Freely inspired by the life of famed abolitionist Frederick Douglass, the commission will open in two stages at the Memorial Art Gallery in Rochester, New York, where the African American visionary lived from 1847 to 1872.
A single-channel projection debuts February 3, followed by a non-linear, multi-screen video installation a month later on March 3.
“There is no artist working today who makes such compelling and powerful statements about global forces shaping history and our world,” says project curator John G. Hanhardt, a world-renowned authority on the moving image.
Through his distinctive form of storytelling that Julien says “demands a montage technique,” the artist draws from paintings, architecture, photography, performance and sound to construct poetic narratives of hybrid
scenes. Spectators become physically and sensorially immersed in the images shot in Washington, D.C., Scotland and London — places that held special meaning for Douglass.

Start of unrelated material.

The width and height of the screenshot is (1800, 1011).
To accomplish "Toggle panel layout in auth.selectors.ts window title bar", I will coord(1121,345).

Julien came to prominence in the film world with his 1989 drama-documentary Looking for Langston, gaining a cult following with his exploration of author Langston Hughes and the Harlem Renaissance.
“Lessons of the Hour” derives its name after one of Douglass’ most important speeches, on slavery and human rights. Creating a space for meditation on how past political and cultural themes continue to be relevant is one reason why Julien is one of the most important and influential artists working today.